請求項3に係る発明は、請求項1に係る画像形成装置において、前記潜像書込制御手段は、画素電極に印加される最大潜像電圧が予め規定された値以上のときに限り前記潜像電位変化判別手段にて潜像電位の減衰傾向が規定範囲内であるか否かの判別を行う画像形成装置である。
【0008】
請求項4に係る発明は、請求項1又は2に係る画像形成装置のうち像保持体が回転体である態様において、前記潜像書込制御手段は、像保持体の回転方向と逆方向で且つ当該回転速度と等しい速度で画素電極を走査するようにした画像形成装置である。
請求項5に係る発明は、請求項1又は2に係る画像形成装置において、前記潜像書込制御手段は、前記像書込手段により潜像書込位置にて潜像電圧が印加された画素電極が、当該画素電極の潜像電位に対し潜像電圧印加直後の急減衰が収まるまでの予め規定された減衰時間を経過した後に現像位置に達するように潜像書込位置を設定する画像形成装置である。

| 課題 1 |
画像形成装置に関する抜粋によると、請求項3に係る発明で、潜像電位の減衰傾向が規定範囲内かどうかの判別を行うのはどのようなときに限られますか。
| 課題 2 |
画像形成装置に関する抜粋に出てくる「手段」の名称を、重複なくすべて挙げてください。

| 行データ |
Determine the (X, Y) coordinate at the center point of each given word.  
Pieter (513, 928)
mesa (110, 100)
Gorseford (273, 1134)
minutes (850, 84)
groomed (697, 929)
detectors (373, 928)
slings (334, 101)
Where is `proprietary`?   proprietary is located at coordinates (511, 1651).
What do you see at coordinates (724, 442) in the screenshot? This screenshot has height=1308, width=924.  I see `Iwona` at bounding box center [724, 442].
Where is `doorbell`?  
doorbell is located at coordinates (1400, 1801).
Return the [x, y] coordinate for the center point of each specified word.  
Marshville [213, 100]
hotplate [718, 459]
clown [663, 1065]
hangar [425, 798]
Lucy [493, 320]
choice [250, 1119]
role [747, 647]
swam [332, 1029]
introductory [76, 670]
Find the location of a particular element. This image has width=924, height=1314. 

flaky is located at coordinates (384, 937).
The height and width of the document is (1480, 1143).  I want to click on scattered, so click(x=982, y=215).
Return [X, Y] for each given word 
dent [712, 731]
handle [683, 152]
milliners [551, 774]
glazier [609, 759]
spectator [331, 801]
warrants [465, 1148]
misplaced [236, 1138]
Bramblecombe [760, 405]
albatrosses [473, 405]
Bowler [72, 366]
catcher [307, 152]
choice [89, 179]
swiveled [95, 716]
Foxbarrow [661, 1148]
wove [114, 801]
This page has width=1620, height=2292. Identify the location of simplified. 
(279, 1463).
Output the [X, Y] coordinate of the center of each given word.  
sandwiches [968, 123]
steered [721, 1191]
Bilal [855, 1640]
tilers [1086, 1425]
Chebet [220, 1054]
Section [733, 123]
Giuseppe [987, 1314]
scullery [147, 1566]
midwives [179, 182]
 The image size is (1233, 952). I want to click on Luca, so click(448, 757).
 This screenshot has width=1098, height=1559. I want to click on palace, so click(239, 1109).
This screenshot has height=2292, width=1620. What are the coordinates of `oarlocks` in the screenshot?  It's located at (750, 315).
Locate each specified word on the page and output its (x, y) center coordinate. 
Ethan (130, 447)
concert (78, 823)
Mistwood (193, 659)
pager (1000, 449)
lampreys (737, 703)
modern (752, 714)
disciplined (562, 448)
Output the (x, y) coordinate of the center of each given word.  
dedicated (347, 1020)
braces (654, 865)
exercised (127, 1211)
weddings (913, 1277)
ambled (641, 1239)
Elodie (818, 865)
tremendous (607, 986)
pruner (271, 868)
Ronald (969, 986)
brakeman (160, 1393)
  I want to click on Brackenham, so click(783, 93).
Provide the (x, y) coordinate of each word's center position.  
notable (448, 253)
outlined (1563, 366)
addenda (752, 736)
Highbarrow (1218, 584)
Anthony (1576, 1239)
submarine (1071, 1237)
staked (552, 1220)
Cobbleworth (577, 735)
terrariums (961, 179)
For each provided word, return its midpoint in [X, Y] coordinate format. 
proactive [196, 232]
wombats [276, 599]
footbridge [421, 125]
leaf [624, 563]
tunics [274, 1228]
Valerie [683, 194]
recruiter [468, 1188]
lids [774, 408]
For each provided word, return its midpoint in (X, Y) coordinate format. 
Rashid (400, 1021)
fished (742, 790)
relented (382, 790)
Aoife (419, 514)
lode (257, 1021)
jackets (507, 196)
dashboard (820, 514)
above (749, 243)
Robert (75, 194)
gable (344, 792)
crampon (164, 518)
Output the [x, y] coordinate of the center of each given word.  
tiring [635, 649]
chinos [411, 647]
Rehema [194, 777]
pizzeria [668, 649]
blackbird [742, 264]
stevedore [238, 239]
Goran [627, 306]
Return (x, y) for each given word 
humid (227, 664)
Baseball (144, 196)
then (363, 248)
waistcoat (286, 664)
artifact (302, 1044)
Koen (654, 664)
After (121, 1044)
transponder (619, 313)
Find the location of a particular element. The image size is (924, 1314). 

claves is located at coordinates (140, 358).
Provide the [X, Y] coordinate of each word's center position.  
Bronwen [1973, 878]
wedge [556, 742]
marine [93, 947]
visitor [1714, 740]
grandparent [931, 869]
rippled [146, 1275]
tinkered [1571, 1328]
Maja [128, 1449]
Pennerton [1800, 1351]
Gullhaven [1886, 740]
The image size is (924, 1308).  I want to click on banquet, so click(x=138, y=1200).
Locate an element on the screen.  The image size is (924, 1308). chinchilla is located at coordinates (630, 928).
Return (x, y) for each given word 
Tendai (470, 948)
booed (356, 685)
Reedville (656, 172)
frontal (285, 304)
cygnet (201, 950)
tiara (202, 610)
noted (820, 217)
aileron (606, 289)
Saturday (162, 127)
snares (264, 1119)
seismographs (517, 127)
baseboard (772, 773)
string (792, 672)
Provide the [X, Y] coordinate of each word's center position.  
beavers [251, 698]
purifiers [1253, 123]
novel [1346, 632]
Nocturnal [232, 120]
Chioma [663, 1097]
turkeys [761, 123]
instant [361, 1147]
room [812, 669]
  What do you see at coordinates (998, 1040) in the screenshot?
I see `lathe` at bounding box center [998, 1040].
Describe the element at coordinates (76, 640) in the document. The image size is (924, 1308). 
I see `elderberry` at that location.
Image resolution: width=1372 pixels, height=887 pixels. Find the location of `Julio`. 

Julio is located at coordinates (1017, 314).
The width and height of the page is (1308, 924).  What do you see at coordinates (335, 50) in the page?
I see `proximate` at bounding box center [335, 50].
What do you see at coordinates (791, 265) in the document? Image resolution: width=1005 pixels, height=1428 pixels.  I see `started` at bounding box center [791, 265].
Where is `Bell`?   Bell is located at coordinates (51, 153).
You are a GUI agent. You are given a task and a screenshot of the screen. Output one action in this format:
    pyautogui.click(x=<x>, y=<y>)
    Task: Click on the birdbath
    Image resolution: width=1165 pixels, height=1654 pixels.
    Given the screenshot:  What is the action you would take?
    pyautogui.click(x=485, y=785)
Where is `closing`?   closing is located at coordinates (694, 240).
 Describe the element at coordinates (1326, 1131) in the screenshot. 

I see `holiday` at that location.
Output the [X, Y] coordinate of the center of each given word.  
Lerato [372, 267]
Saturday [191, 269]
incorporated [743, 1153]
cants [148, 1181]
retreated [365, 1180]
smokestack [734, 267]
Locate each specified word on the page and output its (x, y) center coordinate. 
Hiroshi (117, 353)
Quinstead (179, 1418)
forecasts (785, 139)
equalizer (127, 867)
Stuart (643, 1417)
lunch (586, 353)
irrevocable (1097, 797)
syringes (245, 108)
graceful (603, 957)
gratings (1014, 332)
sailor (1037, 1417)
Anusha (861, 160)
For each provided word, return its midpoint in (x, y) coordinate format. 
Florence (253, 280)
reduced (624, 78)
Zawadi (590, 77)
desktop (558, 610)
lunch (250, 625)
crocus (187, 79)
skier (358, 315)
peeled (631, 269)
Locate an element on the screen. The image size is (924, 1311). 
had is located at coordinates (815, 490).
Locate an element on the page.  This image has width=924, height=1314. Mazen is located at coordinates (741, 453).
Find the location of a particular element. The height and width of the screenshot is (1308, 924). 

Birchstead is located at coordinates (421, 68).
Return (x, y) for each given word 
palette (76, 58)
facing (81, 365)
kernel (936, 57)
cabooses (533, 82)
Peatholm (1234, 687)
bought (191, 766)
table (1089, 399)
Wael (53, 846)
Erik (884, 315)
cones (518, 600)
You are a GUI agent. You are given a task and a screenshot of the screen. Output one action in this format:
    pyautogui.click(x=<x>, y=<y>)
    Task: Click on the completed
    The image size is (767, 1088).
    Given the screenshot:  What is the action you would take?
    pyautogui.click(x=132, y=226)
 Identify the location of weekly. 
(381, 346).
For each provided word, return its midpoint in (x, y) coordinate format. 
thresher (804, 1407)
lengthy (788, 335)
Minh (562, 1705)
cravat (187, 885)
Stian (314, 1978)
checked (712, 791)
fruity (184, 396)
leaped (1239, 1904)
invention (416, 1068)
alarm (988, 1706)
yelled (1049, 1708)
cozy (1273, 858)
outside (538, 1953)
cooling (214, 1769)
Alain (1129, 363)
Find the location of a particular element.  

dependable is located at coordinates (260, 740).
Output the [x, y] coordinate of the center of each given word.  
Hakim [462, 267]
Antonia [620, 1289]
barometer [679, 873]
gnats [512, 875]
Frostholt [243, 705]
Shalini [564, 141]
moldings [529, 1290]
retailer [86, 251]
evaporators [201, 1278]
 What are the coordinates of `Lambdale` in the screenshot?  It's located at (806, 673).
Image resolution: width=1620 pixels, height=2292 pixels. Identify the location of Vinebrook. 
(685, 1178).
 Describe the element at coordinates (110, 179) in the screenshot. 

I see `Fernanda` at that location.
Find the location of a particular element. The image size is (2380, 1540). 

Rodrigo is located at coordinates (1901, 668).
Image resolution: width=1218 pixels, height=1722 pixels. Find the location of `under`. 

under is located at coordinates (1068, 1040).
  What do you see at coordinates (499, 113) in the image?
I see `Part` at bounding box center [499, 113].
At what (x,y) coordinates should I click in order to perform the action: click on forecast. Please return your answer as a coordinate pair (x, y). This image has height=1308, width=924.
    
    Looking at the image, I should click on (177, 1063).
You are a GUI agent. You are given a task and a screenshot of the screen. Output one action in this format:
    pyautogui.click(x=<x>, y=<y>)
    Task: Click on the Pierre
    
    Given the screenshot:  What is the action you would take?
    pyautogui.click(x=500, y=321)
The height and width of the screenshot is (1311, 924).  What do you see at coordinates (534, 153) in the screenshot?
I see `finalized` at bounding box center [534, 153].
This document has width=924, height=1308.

| 正答 1 |
画素電極に印加される最大潜像電圧が予め規定された値以上のときに限られます。

| 正答 2 |
潜像書込制御手段、潜像電位変化判別手段、像書込手段